# Security of integrity protection with HMAC vs AEAD

I'd like to know how the security of the integrity protection compares between:

• HMAC-SHA-256 with an 32 byte tag or a truncated 16 byte tag
• AES-GCM with a 16 byte tag
• AES-CCM with a 16 byte tag or with a 8 byte tag

Assuming that no side-channel data is leaked and all algorithms are used securely.

For any $k$-bit MAC, an attacker blindly guessing a tag has a one-in-$2^k$ chance of successfully forging a message. Thus, the expected number of attempts needed to forge a message by brute force is $2^{256}$ for a 32-byte tag, $2^{128}$ for a 16-byte tag, and $2^{64}$ for an 8-byte tag.

In practice, attempting $2^{128}$ forgeries is far beyond the reach of any plausible attacker, whereas $2^{64}$ attempts might just barely be feasible in some scenarios.

As far as I know, the best non-brute-force attack on HMAC-SHA-256 is the generic birthday attack on iterated MACs described by Preneel and Oorschot (1999), which allows an attacker to forge a message after finding an internal state collision in the MAC computation.
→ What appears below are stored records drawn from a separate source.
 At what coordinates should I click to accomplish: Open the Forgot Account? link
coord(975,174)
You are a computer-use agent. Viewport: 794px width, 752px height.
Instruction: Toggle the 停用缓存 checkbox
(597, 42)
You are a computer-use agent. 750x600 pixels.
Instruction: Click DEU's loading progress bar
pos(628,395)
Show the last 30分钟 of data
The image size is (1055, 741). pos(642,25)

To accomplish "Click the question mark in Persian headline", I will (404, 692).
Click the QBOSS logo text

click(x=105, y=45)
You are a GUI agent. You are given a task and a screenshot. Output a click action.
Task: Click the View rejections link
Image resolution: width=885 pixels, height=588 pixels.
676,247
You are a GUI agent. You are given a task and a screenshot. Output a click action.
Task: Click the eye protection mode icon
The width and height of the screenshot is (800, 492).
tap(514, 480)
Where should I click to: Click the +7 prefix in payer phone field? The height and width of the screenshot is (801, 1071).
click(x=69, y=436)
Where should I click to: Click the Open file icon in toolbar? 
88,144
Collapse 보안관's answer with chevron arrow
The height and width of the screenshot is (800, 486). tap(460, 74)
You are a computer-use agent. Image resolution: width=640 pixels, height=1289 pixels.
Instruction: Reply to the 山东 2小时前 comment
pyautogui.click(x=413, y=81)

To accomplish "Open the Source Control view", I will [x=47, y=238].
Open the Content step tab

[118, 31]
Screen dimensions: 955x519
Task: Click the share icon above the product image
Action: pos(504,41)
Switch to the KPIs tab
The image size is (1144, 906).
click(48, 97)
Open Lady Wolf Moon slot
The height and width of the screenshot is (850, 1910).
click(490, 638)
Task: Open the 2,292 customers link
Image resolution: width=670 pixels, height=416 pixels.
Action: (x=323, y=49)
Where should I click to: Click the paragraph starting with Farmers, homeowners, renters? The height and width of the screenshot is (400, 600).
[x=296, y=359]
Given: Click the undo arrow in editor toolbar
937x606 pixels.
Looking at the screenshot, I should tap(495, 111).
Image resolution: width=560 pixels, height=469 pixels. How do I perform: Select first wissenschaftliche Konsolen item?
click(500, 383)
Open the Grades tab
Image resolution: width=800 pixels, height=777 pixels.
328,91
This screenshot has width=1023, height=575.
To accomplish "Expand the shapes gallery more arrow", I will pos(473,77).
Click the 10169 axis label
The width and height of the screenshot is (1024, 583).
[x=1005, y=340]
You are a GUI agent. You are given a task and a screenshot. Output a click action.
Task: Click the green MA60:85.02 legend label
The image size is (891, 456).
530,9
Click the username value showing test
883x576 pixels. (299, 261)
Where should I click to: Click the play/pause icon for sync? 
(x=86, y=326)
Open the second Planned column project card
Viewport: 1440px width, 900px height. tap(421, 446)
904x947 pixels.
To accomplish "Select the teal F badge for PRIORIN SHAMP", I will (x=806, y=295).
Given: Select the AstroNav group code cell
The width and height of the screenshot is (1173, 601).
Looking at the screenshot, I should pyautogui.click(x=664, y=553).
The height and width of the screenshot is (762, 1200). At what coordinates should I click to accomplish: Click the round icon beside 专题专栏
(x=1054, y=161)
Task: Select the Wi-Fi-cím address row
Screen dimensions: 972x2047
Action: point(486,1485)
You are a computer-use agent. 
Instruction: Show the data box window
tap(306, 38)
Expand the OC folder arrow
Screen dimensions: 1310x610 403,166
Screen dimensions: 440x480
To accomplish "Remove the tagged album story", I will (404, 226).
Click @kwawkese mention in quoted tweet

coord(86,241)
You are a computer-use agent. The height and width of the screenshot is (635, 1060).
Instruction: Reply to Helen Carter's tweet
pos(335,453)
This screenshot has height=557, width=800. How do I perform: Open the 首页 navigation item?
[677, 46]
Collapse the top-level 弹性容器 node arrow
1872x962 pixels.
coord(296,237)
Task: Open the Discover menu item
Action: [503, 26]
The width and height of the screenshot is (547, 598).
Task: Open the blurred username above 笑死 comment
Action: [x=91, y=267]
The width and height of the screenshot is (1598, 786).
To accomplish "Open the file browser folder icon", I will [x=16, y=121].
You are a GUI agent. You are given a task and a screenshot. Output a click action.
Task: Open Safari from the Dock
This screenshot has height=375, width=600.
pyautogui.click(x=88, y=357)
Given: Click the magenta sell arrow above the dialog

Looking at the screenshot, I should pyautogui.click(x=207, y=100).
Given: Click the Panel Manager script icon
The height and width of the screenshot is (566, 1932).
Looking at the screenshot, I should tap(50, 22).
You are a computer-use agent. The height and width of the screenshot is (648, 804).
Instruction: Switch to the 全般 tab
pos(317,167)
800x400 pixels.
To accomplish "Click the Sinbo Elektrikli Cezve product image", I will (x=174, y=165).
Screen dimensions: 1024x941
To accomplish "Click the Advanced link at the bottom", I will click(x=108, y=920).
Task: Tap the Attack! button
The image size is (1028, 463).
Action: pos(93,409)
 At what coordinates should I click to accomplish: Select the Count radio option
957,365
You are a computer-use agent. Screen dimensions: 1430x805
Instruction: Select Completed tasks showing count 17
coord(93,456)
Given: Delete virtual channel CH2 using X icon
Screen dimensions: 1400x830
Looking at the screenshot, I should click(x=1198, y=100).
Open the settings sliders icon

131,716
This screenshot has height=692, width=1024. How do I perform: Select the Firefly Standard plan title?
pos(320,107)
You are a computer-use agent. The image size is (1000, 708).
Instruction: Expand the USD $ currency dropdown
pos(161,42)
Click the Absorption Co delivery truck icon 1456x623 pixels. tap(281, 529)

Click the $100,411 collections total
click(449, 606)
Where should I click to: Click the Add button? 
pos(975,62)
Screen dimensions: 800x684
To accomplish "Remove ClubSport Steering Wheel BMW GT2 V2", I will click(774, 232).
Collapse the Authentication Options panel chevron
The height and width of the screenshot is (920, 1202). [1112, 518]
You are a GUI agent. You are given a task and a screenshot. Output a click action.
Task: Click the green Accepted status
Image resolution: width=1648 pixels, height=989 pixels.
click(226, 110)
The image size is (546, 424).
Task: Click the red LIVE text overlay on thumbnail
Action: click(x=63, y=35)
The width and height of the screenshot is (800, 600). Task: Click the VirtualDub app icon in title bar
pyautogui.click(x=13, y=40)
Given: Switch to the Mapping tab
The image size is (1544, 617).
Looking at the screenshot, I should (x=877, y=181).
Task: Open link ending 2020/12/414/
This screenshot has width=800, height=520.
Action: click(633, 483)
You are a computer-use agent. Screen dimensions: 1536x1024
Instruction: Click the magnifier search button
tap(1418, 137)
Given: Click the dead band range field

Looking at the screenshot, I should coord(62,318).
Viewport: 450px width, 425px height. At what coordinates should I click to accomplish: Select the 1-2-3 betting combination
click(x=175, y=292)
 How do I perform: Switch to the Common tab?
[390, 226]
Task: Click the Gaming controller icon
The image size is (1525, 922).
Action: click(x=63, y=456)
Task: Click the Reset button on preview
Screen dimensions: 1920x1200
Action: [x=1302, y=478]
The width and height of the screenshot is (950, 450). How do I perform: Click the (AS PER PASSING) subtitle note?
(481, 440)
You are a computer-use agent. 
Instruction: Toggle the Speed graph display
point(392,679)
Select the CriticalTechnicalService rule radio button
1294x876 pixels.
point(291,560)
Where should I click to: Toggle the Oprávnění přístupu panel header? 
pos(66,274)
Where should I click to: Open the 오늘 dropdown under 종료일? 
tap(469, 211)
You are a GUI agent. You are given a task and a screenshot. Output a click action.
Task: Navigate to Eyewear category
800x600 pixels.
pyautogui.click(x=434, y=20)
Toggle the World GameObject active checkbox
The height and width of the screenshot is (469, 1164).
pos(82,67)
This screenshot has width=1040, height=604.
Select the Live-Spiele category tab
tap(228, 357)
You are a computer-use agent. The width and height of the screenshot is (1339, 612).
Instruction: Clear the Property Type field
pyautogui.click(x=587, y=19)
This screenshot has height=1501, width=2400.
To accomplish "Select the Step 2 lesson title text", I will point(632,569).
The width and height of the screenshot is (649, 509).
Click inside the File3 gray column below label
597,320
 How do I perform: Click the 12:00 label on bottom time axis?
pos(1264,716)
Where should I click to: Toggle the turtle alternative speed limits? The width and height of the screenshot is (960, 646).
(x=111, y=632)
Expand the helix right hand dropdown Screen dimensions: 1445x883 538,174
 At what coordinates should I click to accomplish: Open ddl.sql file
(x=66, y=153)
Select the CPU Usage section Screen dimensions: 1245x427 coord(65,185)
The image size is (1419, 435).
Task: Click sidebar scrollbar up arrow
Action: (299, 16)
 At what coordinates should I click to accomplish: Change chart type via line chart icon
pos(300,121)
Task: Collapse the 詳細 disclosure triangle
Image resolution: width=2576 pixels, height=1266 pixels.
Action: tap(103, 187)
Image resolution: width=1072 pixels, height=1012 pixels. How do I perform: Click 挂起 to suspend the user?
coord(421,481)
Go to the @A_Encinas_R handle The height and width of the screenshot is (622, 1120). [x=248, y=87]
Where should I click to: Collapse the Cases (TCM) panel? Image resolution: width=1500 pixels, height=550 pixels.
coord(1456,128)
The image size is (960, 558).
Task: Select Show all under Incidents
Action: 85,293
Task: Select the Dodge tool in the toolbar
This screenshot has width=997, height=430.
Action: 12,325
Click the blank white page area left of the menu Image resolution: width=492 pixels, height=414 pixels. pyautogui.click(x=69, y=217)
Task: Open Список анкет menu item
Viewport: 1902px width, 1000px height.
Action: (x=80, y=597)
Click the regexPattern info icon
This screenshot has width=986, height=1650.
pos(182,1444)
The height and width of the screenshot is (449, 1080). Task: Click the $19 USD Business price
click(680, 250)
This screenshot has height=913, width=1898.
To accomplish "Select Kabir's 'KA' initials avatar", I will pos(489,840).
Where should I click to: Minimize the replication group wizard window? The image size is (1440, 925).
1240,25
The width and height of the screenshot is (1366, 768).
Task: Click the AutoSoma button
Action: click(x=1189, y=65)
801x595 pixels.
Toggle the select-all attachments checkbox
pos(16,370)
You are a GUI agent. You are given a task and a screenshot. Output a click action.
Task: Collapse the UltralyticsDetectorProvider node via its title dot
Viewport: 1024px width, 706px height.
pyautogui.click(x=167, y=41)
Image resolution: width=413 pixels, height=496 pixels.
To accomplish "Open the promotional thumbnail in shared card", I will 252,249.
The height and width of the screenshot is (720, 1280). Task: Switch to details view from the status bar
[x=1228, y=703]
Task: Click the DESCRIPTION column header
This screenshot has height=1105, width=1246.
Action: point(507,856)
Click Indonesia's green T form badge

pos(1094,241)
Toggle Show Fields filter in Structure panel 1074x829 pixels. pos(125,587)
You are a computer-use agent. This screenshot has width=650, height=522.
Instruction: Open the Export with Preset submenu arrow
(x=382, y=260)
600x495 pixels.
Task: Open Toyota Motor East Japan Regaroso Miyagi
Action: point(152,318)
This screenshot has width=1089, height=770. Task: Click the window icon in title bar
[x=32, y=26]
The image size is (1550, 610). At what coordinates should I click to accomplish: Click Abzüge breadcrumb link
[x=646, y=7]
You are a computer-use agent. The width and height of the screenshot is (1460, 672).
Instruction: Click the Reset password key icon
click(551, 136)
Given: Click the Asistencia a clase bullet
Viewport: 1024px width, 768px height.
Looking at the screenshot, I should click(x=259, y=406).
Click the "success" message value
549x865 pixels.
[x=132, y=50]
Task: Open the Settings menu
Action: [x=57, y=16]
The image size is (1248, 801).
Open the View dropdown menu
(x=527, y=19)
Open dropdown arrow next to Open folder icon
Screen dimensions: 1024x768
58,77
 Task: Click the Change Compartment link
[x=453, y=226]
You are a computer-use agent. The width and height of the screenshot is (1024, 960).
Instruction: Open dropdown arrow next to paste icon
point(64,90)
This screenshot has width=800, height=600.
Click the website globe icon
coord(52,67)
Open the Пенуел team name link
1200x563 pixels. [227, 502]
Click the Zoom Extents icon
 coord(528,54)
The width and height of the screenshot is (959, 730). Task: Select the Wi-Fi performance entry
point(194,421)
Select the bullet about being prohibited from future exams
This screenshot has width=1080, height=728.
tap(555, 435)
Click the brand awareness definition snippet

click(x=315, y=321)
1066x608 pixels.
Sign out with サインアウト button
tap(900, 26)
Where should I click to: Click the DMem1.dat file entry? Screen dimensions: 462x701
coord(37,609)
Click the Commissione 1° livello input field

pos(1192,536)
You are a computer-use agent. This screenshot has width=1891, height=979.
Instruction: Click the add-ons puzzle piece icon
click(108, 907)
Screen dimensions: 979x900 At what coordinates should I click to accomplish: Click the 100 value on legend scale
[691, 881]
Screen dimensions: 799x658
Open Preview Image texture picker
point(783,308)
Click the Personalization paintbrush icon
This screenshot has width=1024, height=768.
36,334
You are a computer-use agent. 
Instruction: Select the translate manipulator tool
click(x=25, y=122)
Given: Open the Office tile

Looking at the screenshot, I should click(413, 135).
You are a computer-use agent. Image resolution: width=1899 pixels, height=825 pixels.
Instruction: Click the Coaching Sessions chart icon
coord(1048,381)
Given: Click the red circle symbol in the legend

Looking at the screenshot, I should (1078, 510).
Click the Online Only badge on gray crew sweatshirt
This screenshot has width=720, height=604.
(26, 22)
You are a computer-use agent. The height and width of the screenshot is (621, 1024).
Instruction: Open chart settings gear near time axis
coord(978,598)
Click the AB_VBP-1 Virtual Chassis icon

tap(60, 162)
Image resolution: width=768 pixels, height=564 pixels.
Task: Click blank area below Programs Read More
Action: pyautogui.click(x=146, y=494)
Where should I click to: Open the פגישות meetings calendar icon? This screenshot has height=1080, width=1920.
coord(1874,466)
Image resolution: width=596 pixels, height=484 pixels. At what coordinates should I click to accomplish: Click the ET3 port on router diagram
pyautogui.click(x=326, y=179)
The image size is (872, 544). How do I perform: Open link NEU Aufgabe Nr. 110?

For SHA-256, this would require obtaining MACs for about $2^{128}$ messages, and can thus be safely ignored.

In fact, Bellare (2006) has proven lower bounds on the security of HMAC that are close to the upper bounds given by Preneel and Oorschot, assuming that the hash function used satisfies certain security assumptions (in particular, that its compression function is a PRF, or at least a PP-MAC). Thus, assuming no disastrous new attacks on SHA-256 arise, HMAC-SHA-256 with at least a 16-byte tag should be secure against any feasible attacker.

For GCM / GHASH, there do exist attacks better than brute force. In particular, Ferguson (2005) shows that an attacker can forge an $n$-block message with a $k$-bit tag with probability $n/2^k$. GCM limits the maximum message length to $2^{32}-1$ blocks, so, for a maximum-length message, the forgery probability is about $2^{32}/2^{128} = 1/2^{96}$ for a 16-byte tag, and about $1/2^{32}$ for an 8-byte tag.

While the former is still generally acceptable, the latter may not be, especially as GCM has an unfortunate property, also described by Ferguson, whereby each confirmed successful forgery reveals information about the authentication key, and thus makes successive forgeries much easier. Thus, echoing Ferguson's recommendation, I'd advise against using GCM with a tag length shorter than 16 bytes.

As for CCM, I'm also not aware of any attacks better than brute force. The Preneel and Oorschot attack is not directly applicable to CCM (even though it does apply to CBC-MAC), because the tag is encrypted using CTR mode with a unique nonce, and thus an attacker cannot directly detect internal collisions in the CBC-MAC state. Even if it did apply, the CCM specification limits the total amount of block cipher evaluations made with a single key to at most $2^{61}$, which is less than the expected number of queries needed to find one collision (although not very much less; a more conservative limit would be, say, $2^{40}$ cipher evaluations per key).

Jonsson (2002) has proven a lower bound on the security of CCM mode that is similar to the Preneel and Oorschot bound, in that the success probability of an attacker making $q$ forgery attempts comprising a total of $m$ blocks, and having access of $n$ blocks of valid messages, has a success probability less than $q/2^k + (m+n)^2/2^b$, where $k$ is the bitlength of the tag, and $b$ is the blocksize of the underlying cipher ($b = 128$ for AES).

This bound is rather conservative, and indeed, Jonsson himself has conjectured, but not proven, a bound on the forgery probability that is linear rather than quadratic in the number of encrypted blocks. In fact, Fouque et al. (2008) have managed to prove this, but only for a variant of CCM mode using independent encryption and authentication keys. As far as I know, for regular CCM, this question is still open; of course, as long as the number of blocks processed with a single key remains well below $2^{64}$, it is purely of academic interest.